§ **Activity**
Restate the listing below word for word; no pictures belong in the copy.

§ **Supplied data**
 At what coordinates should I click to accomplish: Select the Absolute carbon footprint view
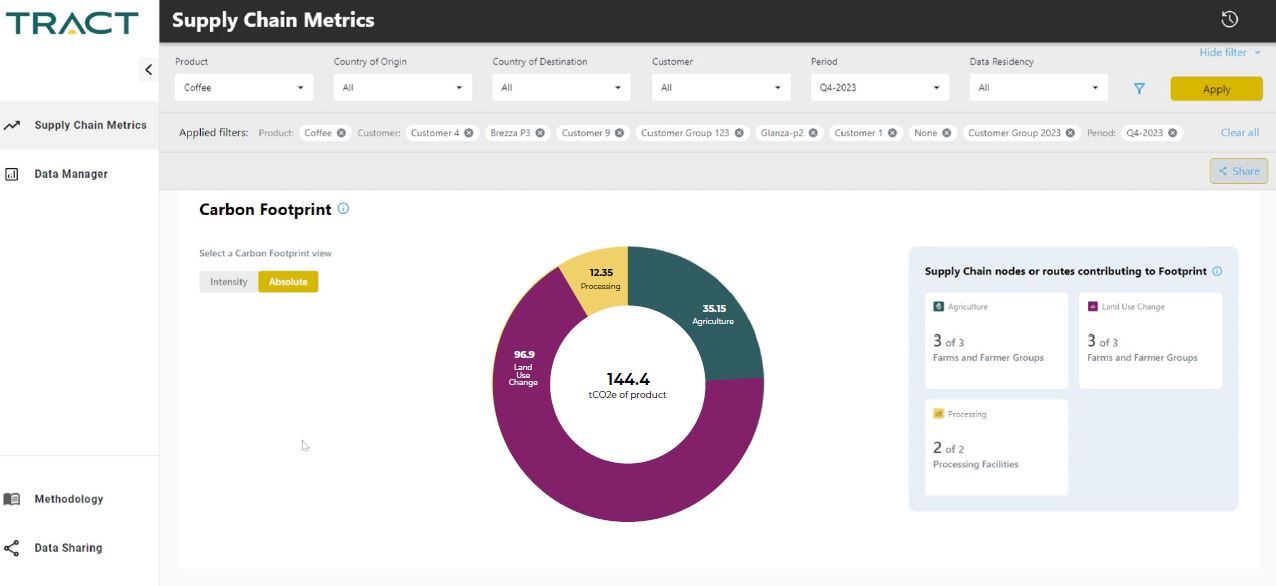coord(288,282)
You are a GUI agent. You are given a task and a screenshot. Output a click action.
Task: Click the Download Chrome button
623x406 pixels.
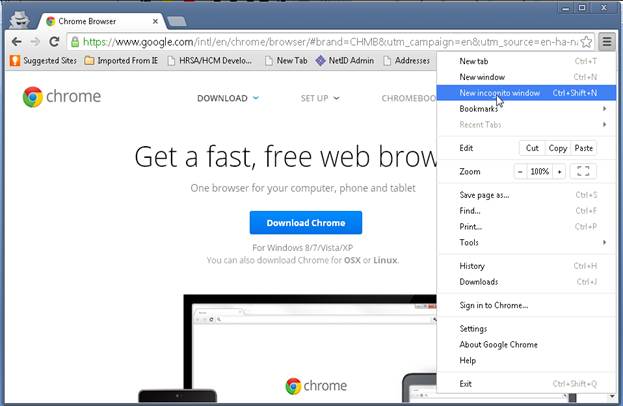tap(305, 222)
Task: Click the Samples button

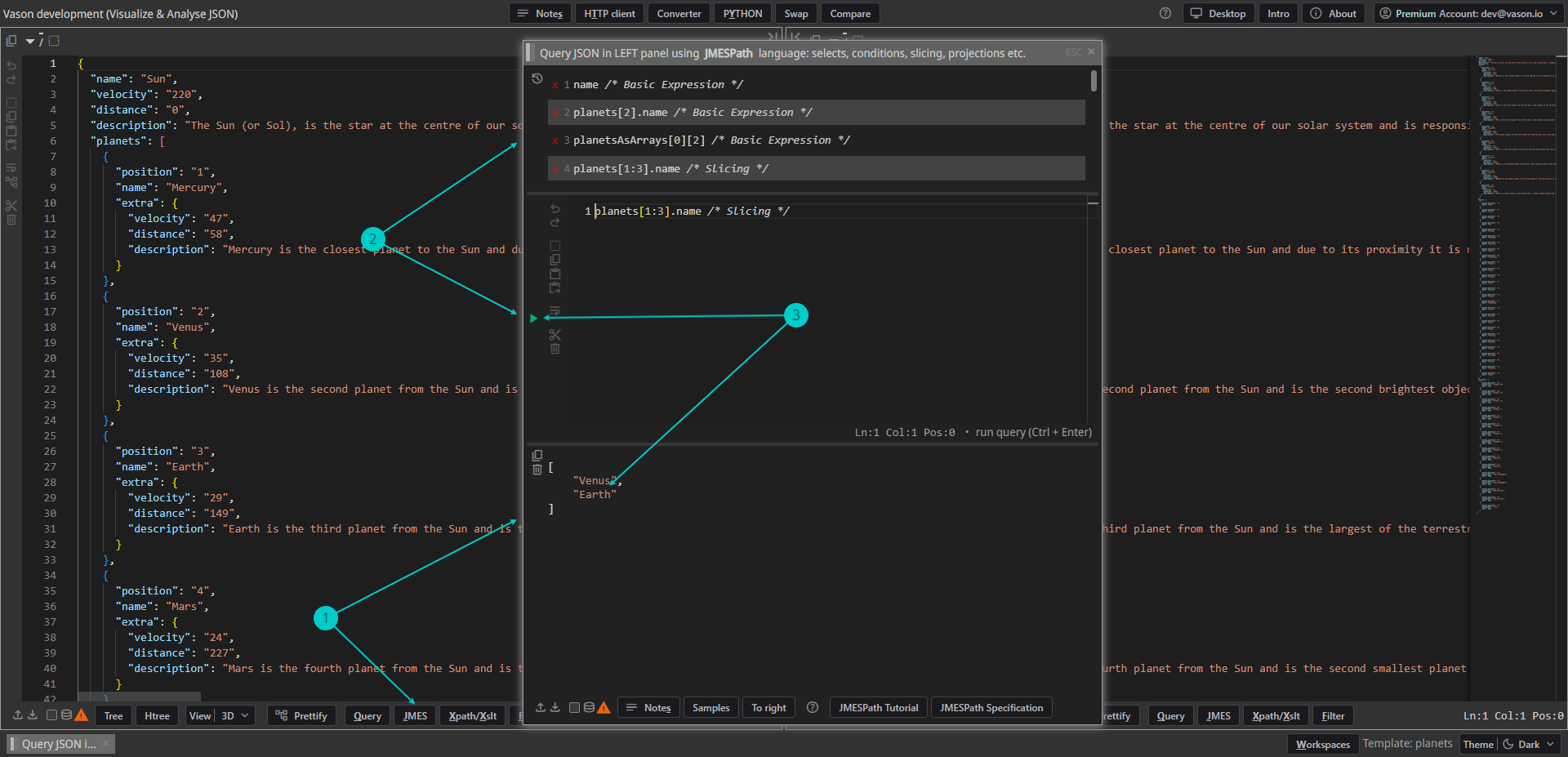Action: click(x=710, y=708)
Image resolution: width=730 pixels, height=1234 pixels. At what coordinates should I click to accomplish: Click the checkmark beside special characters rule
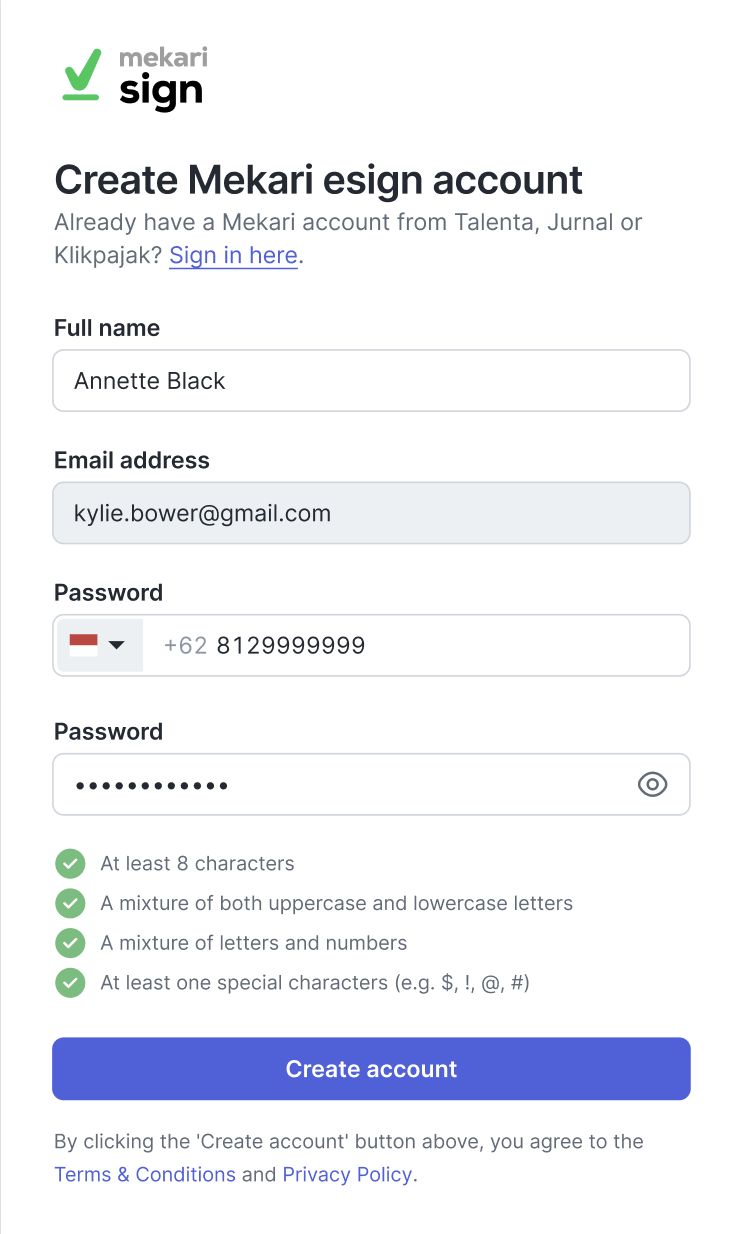pyautogui.click(x=70, y=983)
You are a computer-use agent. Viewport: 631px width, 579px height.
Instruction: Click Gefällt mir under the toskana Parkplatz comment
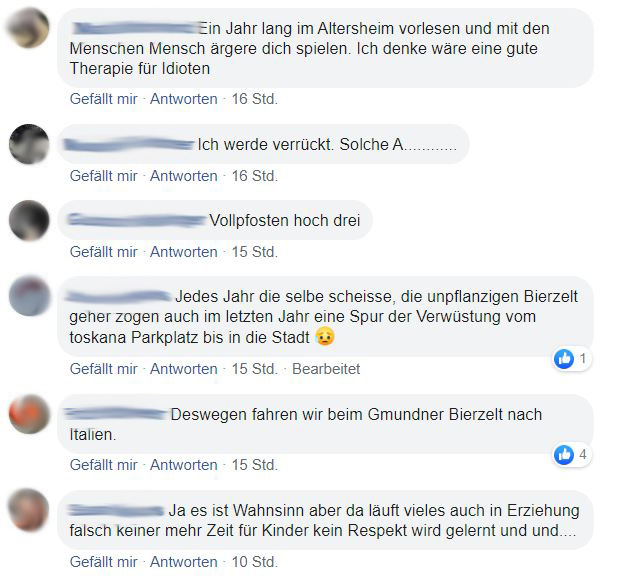pos(103,369)
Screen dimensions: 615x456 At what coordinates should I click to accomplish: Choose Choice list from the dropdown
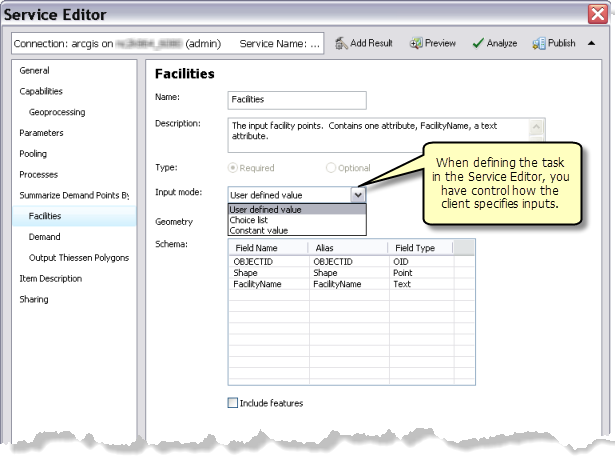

§ **Response to the task**
 At what coordinates should I click to accomplish: Select the Absolute carbon footprint view
coord(288,282)
You are a GUI agent. You are given a task and a screenshot. Output a click action.
Task: Click the Download Chrome button
623x406 pixels.
tap(305, 222)
Task: Click the Samples button

Action: click(x=710, y=708)
Image resolution: width=730 pixels, height=1234 pixels. At what coordinates should I click to accomplish: Click the checkmark beside special characters rule
pyautogui.click(x=70, y=983)
You are a computer-use agent. Viewport: 631px width, 579px height.
Instruction: Click Gefällt mir under the toskana Parkplatz comment
pos(103,369)
Screen dimensions: 615x456 At what coordinates should I click to accomplish: Choose Choice list from the dropdown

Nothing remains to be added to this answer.